1
EX 10.26.1
AMENDMENT NO. 1 TO EMPLOYMENT AGREEMENT
Amendment No. 1 dated as of February 1, 2000 (the "Amendment") to the
Employment Agreement and any exhibits thereto (the "Agreement") by and between
Universal Access, Inc., a Delaware corporation (the "Company") and Xxxx Xxxxxx
(the "Employee"). Any capitalized terms not defined herein shall have the
meanings assigned to those in the Agreement.
RECITALS
A. Company and Employee entered into the Agreement on November 16, 1998.
B. Company and Employee desire to amend the Agreement to reflect certain
changes agreed to by the Company and the Employee.
NOW, THEREFORE, in consideration of the mutual covenants and agreements
hereinafter set forth, and for other good and valuable consideration, the
receipt and sufficiency of which is hereby acknowledged, it is hereby agreed as
follows:
1. All references in the Agreement to "Senior Vice President of Sales and
Marketing" shall be deleted and replaced by references to "Vice President,
Business Development".
2. Section 6.3 of the Agreement is hereby deleted in its entirety and
replaced by the following:
6.3 Entire Agreement; Amendments, Etc. This Agreement and the
Indemnification Agreement dated as of January 7, 2000 between the Company
and Employee (as the Indemnification Agreement may be amended, restated or
otherwise modified) contain the entire agreement and understanding of the
parties hereto, and supercede all prior agreements and understandings
relating to the subject matter hereof and thereof. Except as provided in
Section 4.4(b), no modification, amendment, waiver or alteration of this
Agreement or any provision or term hereof shall in any event be effective
unless the same shall be in writing, executed by both parties hereto, and
any waiver so given shall be effective only in the specific instance and
for the specific purpose for which given.
3. Miscellaneous.

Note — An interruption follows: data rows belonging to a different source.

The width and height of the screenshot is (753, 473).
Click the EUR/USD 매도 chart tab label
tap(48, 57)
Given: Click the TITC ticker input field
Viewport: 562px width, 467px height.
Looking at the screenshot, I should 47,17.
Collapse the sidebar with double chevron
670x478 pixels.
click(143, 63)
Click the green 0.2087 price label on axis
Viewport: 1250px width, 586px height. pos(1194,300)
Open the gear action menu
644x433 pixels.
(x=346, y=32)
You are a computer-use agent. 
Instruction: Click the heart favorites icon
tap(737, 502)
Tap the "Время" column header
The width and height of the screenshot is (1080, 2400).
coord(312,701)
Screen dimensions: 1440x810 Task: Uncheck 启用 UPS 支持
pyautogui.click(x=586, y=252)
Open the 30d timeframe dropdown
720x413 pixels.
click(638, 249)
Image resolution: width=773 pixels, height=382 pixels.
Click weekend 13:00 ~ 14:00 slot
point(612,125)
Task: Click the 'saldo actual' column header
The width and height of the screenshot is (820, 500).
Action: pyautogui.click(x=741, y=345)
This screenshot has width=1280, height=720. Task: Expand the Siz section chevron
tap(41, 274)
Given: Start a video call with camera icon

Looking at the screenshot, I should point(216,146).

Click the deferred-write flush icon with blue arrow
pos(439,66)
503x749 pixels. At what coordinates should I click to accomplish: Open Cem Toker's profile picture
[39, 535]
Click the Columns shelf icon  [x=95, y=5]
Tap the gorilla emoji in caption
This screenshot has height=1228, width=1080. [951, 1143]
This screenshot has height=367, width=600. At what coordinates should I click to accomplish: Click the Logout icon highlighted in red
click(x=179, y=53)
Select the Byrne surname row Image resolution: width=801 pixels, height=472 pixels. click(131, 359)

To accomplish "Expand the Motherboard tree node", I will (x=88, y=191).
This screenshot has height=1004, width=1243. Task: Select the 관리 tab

Upon the execution and delivery of this Amendment, the
Agreement shall be amended and supplemented as set forth herein, as fully and
with the same effect as if the amendments and supplements made hereby were set
forth in the Agreement as of the date hereof. This Amendment and the Agreement
shall henceforth be read, taken and construed as one and the same instrument,
but this Amendment shall not operate so as to render invalid or improper any
action previously taken under this Agreement.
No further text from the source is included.